● Problem details: Within the records, find every line that includes the word "just" and copy it.

Stored data entries:

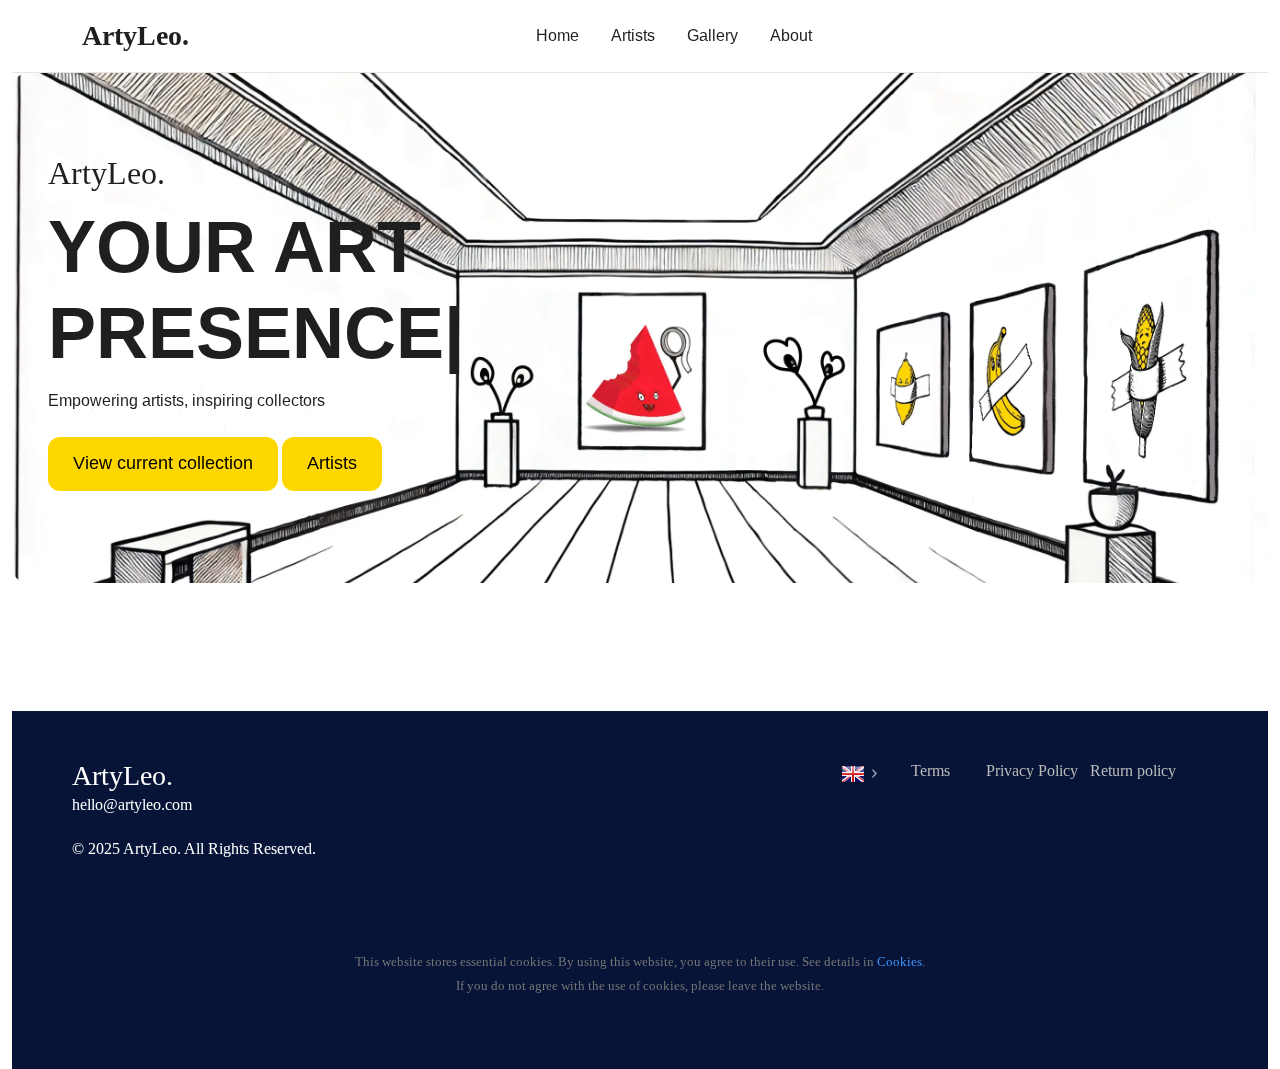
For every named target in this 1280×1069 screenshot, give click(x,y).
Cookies (899, 962)
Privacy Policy (1032, 770)
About (791, 35)
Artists (633, 35)
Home (557, 35)
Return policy (1133, 770)
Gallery (712, 35)
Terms (930, 770)
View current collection (163, 463)
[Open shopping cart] (1149, 40)
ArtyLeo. (135, 35)
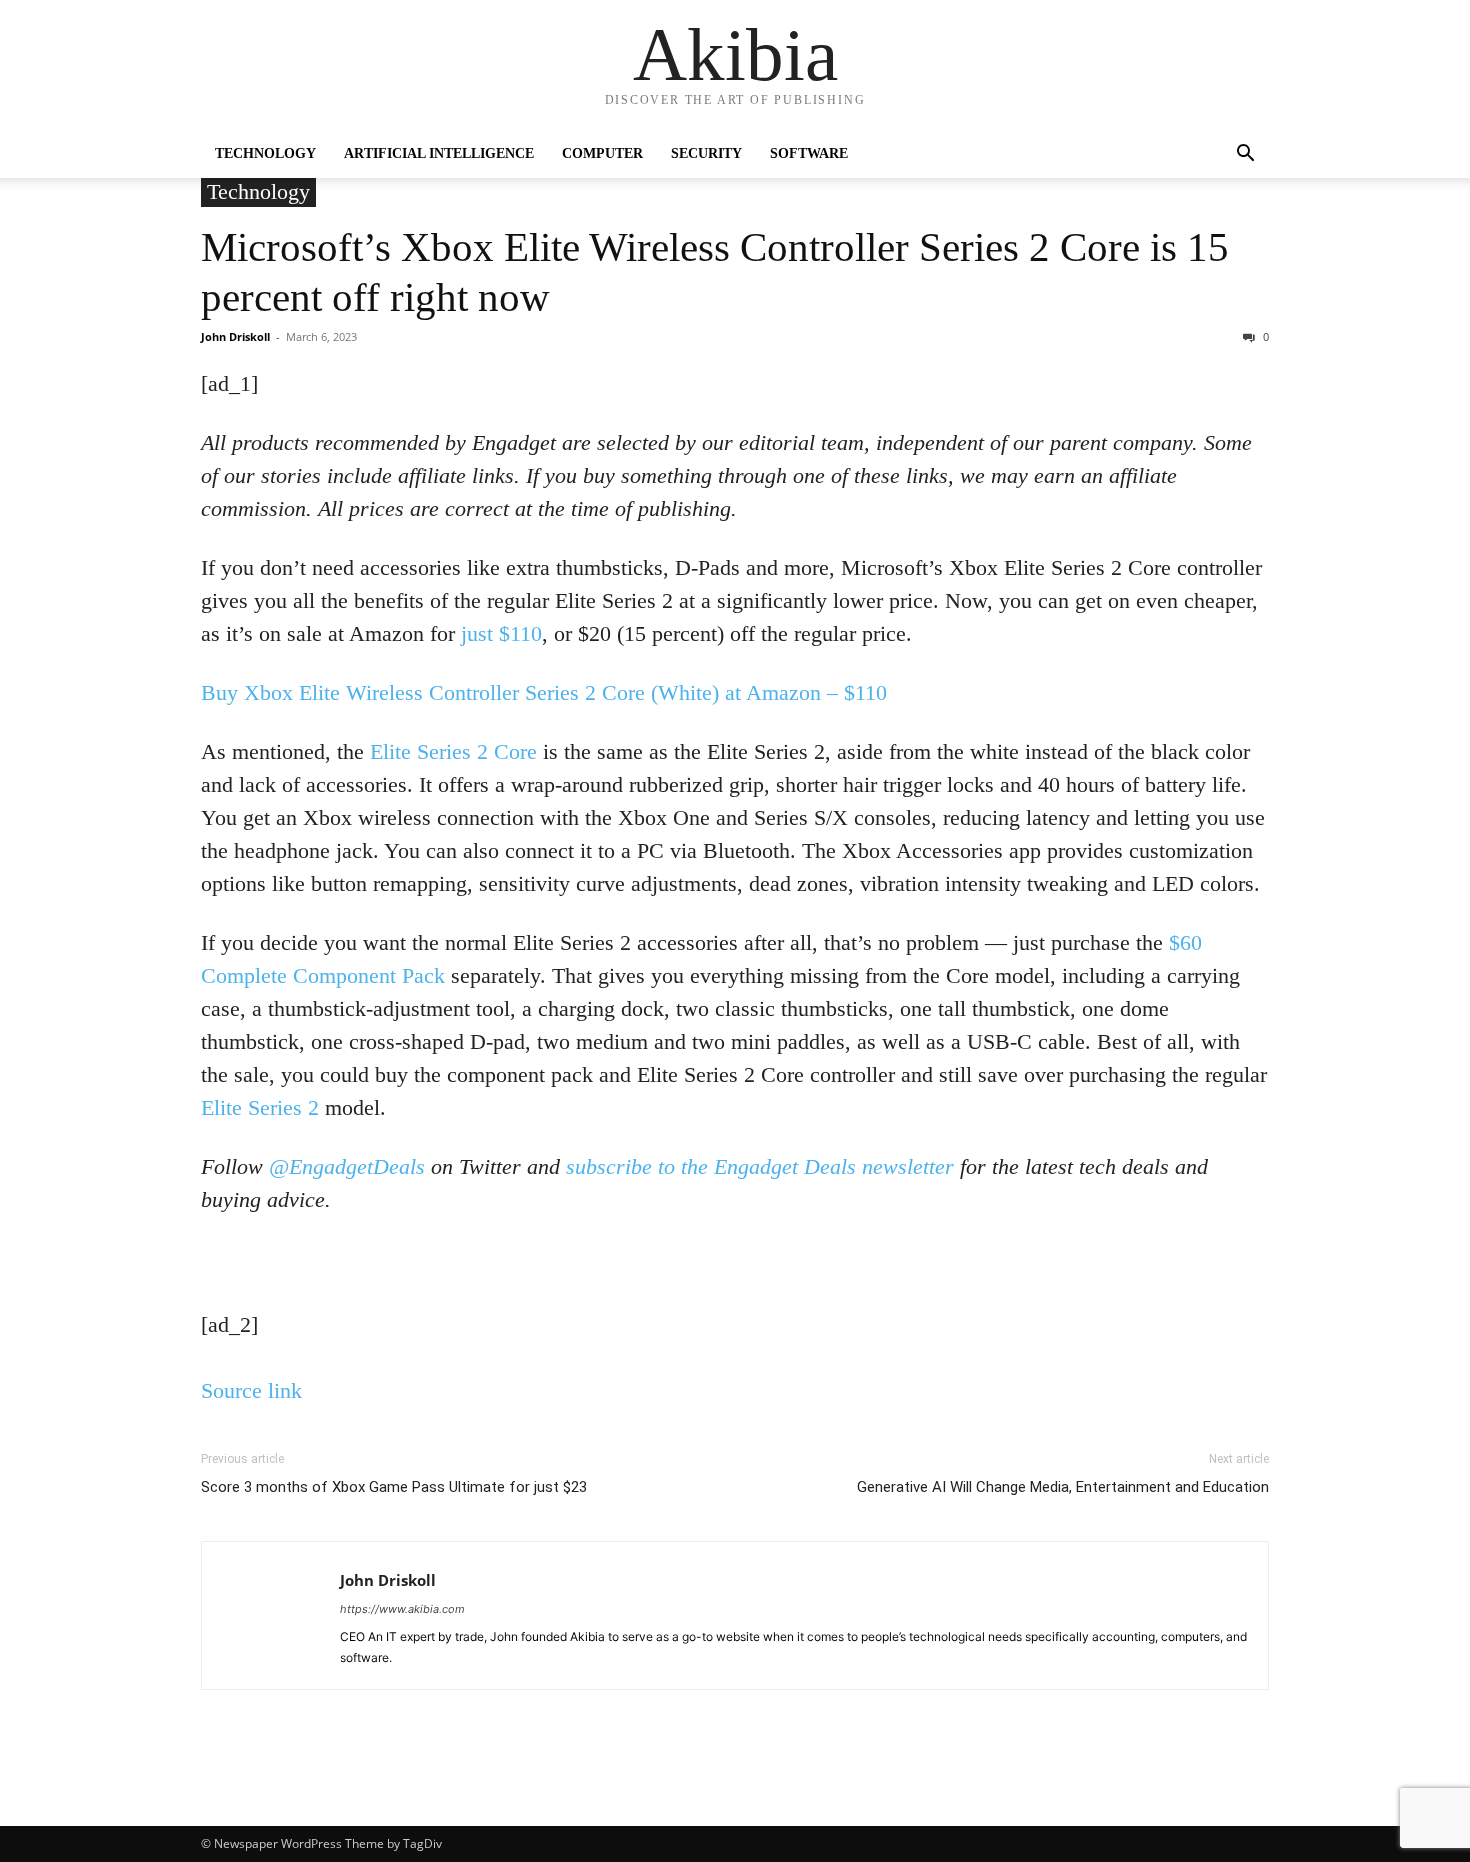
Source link (251, 1390)
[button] (1245, 155)
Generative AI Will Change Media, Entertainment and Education (1063, 1487)
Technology (265, 153)
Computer (602, 153)
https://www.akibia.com (402, 1609)
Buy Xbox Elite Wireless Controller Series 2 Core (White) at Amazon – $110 (544, 692)
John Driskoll (235, 336)
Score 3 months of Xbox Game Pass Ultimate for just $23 (394, 1487)
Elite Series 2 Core (453, 751)
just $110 (501, 633)
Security (706, 153)
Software (809, 153)
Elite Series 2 (260, 1107)
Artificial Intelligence (439, 153)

● Worked solution:
Score 3 months of Xbox Game Pass Ultimate for just $23 (394, 1487)
just $110 (501, 633)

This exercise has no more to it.